In our exercise, we encountered a quadratic equation when we rearranged and combined terms from the system of equations. The equation:

• \( y^2 + 4y + 4 = 0 \)

is a quadratic equation in standard form. This equation can be solved by factoring, completing the square, or using the quadratic formula. In this case, it was factored as \((y+2)^2 = 0\), leading to a double root \( y = -2 \).

Understanding quadratic equations helps in solving systems that involve second-degree polynomials.

The substitution method is a common technique for solving systems of equations, especially when one equation is linear. It involves solving one equation for a variable and substituting that expression into the other equation.

Let's apply this method step-by-step as we did in the given exercise. We began with:

• \( x - 2y = 2 \)

We solved for \( x \):

• \( x = 2y + 2 \)

Next, we substituted this expression for \( x \) into the second equation:

• \( y^2 - x^2 = 2x + 4 \)
• Substitute \( x \): \( y^2 - (2y+2)^2 = 2(2y+2) + 4 \)

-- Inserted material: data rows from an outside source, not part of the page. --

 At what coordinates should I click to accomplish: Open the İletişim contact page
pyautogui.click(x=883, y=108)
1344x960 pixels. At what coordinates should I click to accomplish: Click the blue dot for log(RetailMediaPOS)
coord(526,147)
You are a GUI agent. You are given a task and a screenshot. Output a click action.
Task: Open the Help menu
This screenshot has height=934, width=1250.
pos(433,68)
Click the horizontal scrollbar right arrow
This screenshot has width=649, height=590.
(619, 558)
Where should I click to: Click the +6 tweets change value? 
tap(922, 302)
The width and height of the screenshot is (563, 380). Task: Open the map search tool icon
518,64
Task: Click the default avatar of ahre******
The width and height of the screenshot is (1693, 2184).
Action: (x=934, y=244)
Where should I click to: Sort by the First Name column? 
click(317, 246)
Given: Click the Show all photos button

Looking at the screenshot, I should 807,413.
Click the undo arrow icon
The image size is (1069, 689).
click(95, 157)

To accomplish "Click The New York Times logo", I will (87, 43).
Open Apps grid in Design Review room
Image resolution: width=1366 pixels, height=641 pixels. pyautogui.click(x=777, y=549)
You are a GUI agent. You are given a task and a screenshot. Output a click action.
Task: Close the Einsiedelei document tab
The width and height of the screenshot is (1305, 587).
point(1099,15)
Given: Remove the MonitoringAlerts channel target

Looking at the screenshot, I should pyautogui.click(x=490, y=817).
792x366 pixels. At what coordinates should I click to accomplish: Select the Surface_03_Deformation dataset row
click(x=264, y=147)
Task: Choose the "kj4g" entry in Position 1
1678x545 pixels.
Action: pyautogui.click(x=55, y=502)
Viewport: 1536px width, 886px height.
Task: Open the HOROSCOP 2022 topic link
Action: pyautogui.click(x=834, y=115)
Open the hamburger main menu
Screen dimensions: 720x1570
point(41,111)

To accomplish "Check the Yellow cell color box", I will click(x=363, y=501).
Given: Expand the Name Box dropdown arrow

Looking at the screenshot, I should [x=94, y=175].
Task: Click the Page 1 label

This way, we reduced the system to a single equation in terms of \( y \), which we simplified and solved as a quadratic equation. The substitution method streamlines solving systems of equations by reducing them to simpler forms.

Verification is a critical step in solving systems of equations to ensure the solutions satisfy all given equations. It involves substituting the found values back into the original equations.

In our exercise, once we determined that \( x = -2 \) and \( y = -2 \), the next step was to verify these solutions in the original equations:

• First equation: \( x - 2y = 2 \). Substituting gives \(-2 - 2(-2) = 2\), which holds true.
• Second equation: \( y^2 - x^2 = 2x + 4 \). Substituting gives \((-2)^2 - (-2)^2 = 2(-2) + 4\), simplifying to \(0 = 0\), which is correct.

Verification not only supports the correctness of your solution but also boosts your confidence that no errors were made during calculations. Ensuring each solution satisfies the original equations is an integral part of solving systems of equations effectively.